** BEGIN PASSAGE TO READ **

Fix: Enforce deterministic SDFG graph traversal and code generation

dace/codegen/codegen.py

@@ -245,6 +245,9 @@ def generate_code(sdfg: SDFG, validate=True) -> List[CodeObject]:
         for k, v in frame._dispatcher.instrumentation.items()
     }
 
+    # Sort SDFG dictionaries for deterministic pattern matching.
+    sdfg.sort_sdfg_alphabetically()
+
     # NOTE: THE SDFG IS ASSUMED TO BE FROZEN (not change) FROM THIS POINT ONWARDS
 
     # Generate frame code (and the rest of the code)

dace/config_schema.yml

@@ -251,6 +251,17 @@ required:
                     If set, specifies additional arguments to the initial invocation
                     of ``cmake``.
 
+            sdfg_alphabetical_sorting:
+                type: bool
+                default: false
+                title: SDFG alphabetical sorting
+                description: >
+                    When enabled, sorts all internal SDFG dictionaries
+                    (nodes, edges, arrays, symbols) into a canonical
+                    alphabetical order before code generation. This
+                    guarantees reproducible output across consecutive
+                    compilations at the cost of additional sorting overhead.
+
             #############################################
             # CPU compiler
             cpu:

dace/sdfg/sdfg.py

@@ -3006,3 +3006,76 @@ def recheck_using_explicit_control_flow(self) -> bool:
                 break
         self.root_sdfg.using_explicit_control_flow = found_explicit_cf_block
         return found_explicit_cf_block
+
+    def sort_sdfg_alphabetically(self, rebuild_nx: bool = False, visited: Optional[Set[int]] = None) -> None:
+        """
+        Forces all internal dictionaries, graph structures, and metadata registries
+        into a deterministic, semantically-aware order to guarantee stable code generation.
+
+        In DaCe, the code generators rely heavily on the iteration order
+        of internal dictionaries. This method performs a deep, in-place stabilization
+        of the entire SDFG hierarchy to eliminate stochastic compilation jitter
+        caused by memory addresses or volatile UUIDs.
+
+        The stabilization process executes in four phases:
+            1. Global Metadata: Alphabetizes arrays, symbols, and constants.
+            2. State Machine: Sorts the top-level SDFG (States and Interstate Edges)
+               using semantic topological keys.
+            3. Dataflow: Sorts the internal nodes and memlet edges within every State.
+            4. Recursion: Recursively applies this stabilization to all Nested SDFGs.
+
+        This method is a no-op unless the ``compiler.sdfg_alphabetical_sorting`` configuration
+        option is set to ``True``.
+
+        :param rebuild_nx: If True, rebuilds the internal NetworkX graph in each
+                           sorted graph. Default is False for performance, since
+                           DaCe's codegen and pattern matching do not rely on the
+                           internal _nx iteration order.
+        :param visited: A set of memory addresses (IDs) of already processed SDFGs.

** END PASSAGE TO READ **
** BEGIN INFORMATION PROVIDED **

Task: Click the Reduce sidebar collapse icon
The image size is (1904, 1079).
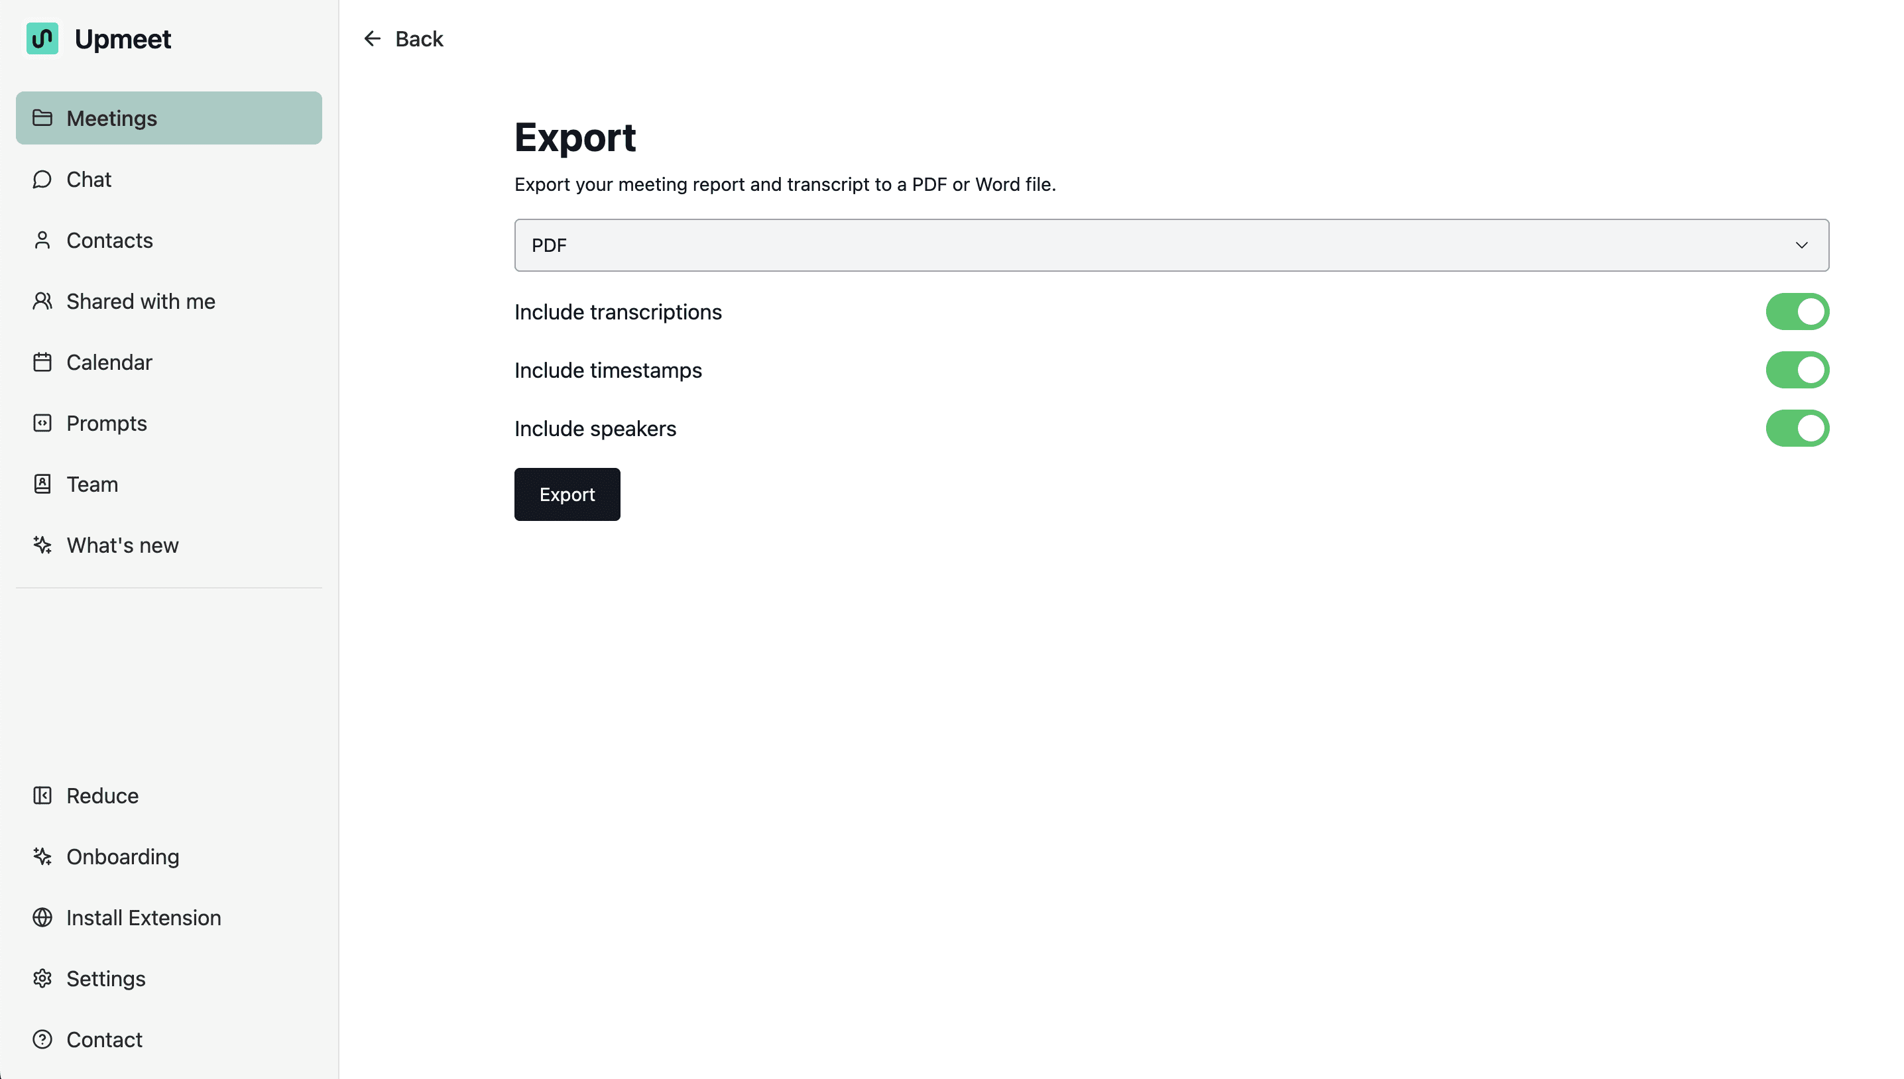Action: (x=42, y=795)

** END INFORMATION PROVIDED **

- **WHAT IS ASKED**: Please rewrite the stretch of the deterministic code generation patch from "dace/codegen/codegen.py" through "v in frame._dispatcher.instrumentation.items()", renaming "instrumentation" to "telemetry".

- **WRITTEN RESPONSE**:
dace/codegen/codegen.py

@@ -245,6 +245,9 @@ def generate_code(sdfg: SDFG, validate=True) -> List[CodeObject]:
         for k, v in frame._dispatcher.telemetry.items()